Similarly, autistic people are *Weird*. We just don't fit in well, and neither scolding the kids on the playground for using the wrong terms or blasting some Joe Six-Pack on twitter are going to change their minds.
Even if we get them to change their words, the words will become insults by virtue of being tied to the "weird people". When you finally convince everyone to call us "neurodiverse" it will mean that neurodiverse has become an insult. When we convince them it's just a "personality type" it we be regarded as a bad personality type.
Changing other people just doesn't work. You have to change what you expect from them if you want to be happy. It's all your really in charge of.
We're on hackernews. Half of us in here probably joke about being autistic ourselves. That doesn't mean we need to give Pfizer and Blackstone billions of dollars for pills and treatment.

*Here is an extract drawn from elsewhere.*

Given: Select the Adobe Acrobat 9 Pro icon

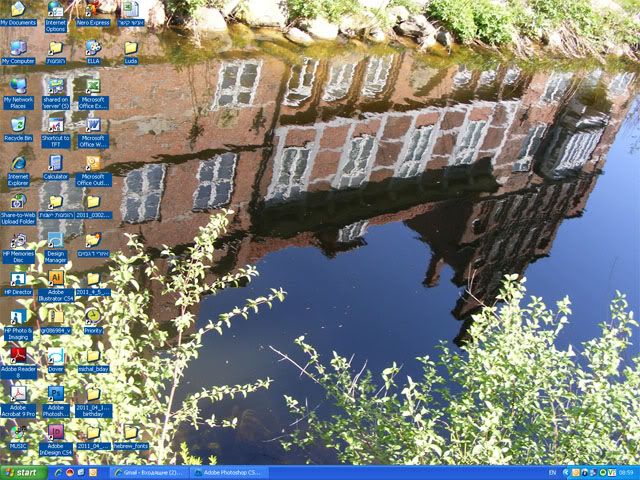Looking at the screenshot, I should (18, 394).
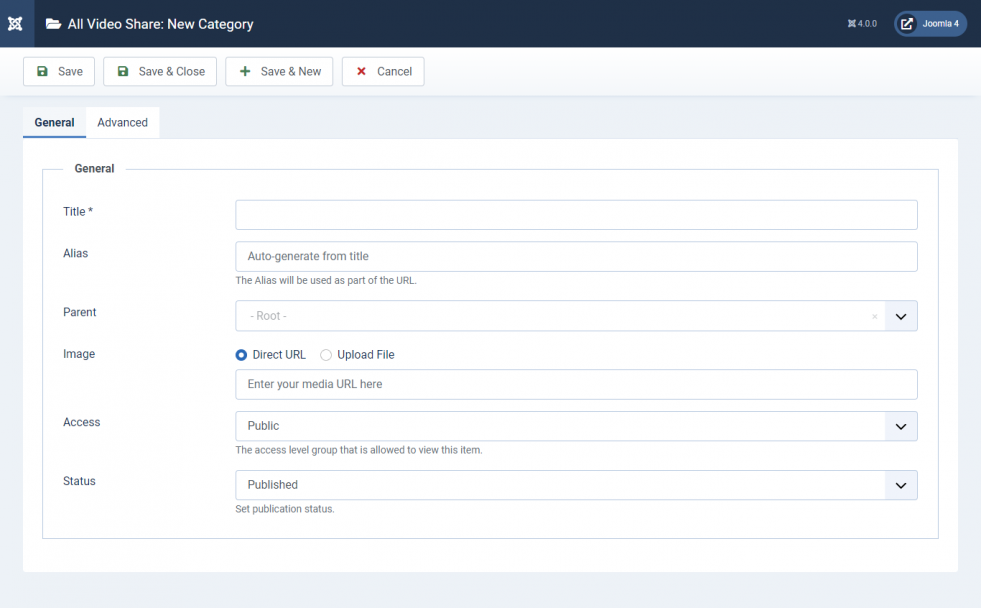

Not all of us are convinced that each and every component of human diversity needs to be treated as an ailment and medicated. Autism, as the name implies, is a spectrum. But we've widened the spectrum so far that its become meaningless. There are profoundly autistic people who can't speak who would not recognize my diagnosis of autism simply because I have trouble looking people in the eye.
You mention gender, and that's a perfect example: we've widened it to include every possible thing. And when it comes to the over-diagnosis/overmedication question: You can be just fine with the idea that gender is a spectrum, but also believe that giving hormones and surgery to teenagers is utterly insane.
No they weren't. Autism is as a result of endocrine disruptions through environmental contamination along with a significant amount of heredity transmission. Same reason why T rates, sperm rates, fertility, are cratering.
It doesn't seem like you're trying to have a good faith discussion when your final sentence reads like a willful conflation of an academic and Alex Jones's comments, which were that atrazine is being intentionally put into the water supply by the government as a form of chemical warfare in order to reduce the population by making people gay.
Im adding a second comment for the frogs thing, since its really a separate issue.
I'm very liberal and never made fun of the researcher who identified that atrazine makes frogs gay. It does objectively mess with amphibian development.
I did, and still do, mock Alex Jones for insisting that it was government conspiracy "chemical warfare operation" designed to do... something. That makes exactly as much sense as his Sandy Hook nonsense or pizzagate.